If I Forget Thee…
Naomi Shemer wrote her famous song “Yerushalayim Shel Zahav” in 1967, on the eve of a war whose outcome she could not have known. The song, “Jerusalem of Gold” in English, lamented in its original iteration the abandonment of Jerusalem’s Old City and above all the deserted site of the Western Wall. Shemer revised her song a few months after it was written: Jerusalem had been reunited after Israel crushed the Arab armies that menaced it with destruction in the Six Day War. Once more, Jews could pray at the Western Wall and descend to Jericho and Hebron.
Since then, the State of Israel has celebrated Jerusalem Day, which this year falls on May 28-29, as a national holiday, a tribute to the country’s eternal and undivided capital. Fifty-five years have elapsed since Jerusalem’s unification and the process has born much fruit. Israel, which extended permanent residency to the former citizens of Jordan living in the eastern part of the capital, has labored mightily to create a unified municipality. This has included such endeavors as the Jerusalem light rail system, which runs from Shuafat to Mount Herzl. Israel defends the city’s multi-religious character, safeguarding the holy sites of Judaism, Christianity, and Islam with equal rigor. No one can claim to have been a more responsible steward of the city and its patrimony than the State of Israel. And, this has proceeded even as the state has fostered ambitious architectural enterprises, such as the digging in the City of David, which has borne out even further the ancient Israelite presence in Jerusalem.

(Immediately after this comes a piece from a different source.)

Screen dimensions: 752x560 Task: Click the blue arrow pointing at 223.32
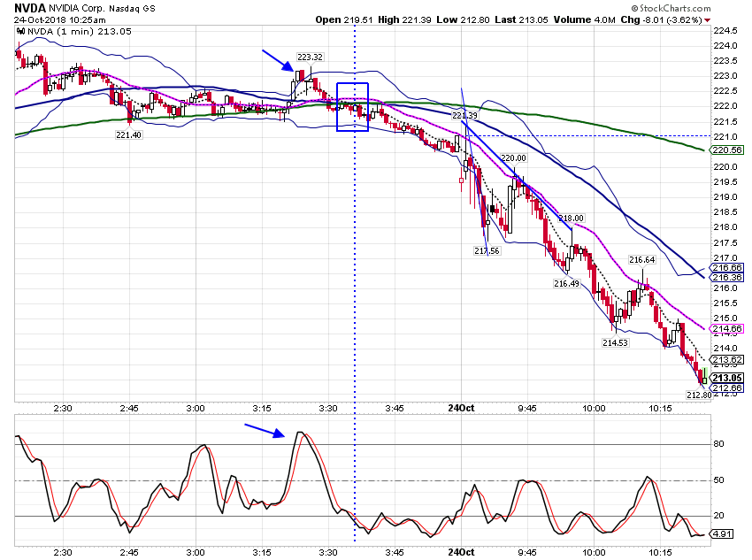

Jerusalem’s relative peace, as a city where Muslim, Christian, and Jew, modern and ancient, secular and religious, all coexist, stands as a veritable miracle and a testament to the openness and flexibility of Israel, even as they suffered the disturbances of the past two decades, which have included an intifada, rocket fire from Gaza, violence on the Temple Mount, and ongoing security concerns.
American Jewry has had a long love affair with Jerusalem. Conference of Presidents member organizations continue that tradition today, sponsoring cultural, academic, religious, and other exchanges between the city and various groups in the United States. We have also clearly advocated that as Israel bravely advocates for peace, it should never be pressured to cede a part of the capital to a future Palestinian state. We have also been gratified to see states recognize Jerusalem as the capital of Israel, notably the United States – through Congressional action and Presidential initiative. We are confident that Jerusalem’s crucial character as part of the state of Israel will continue to be recognized.
This week, as we mark a great milestone, 55 years since Jews turned to pray toward a free and unified Jerusalem, 55 years since a city whose loss was a source of mourning has become the pride of our people, we pledge to continue to cherish and celebrate our eternal capital — Jerusalem.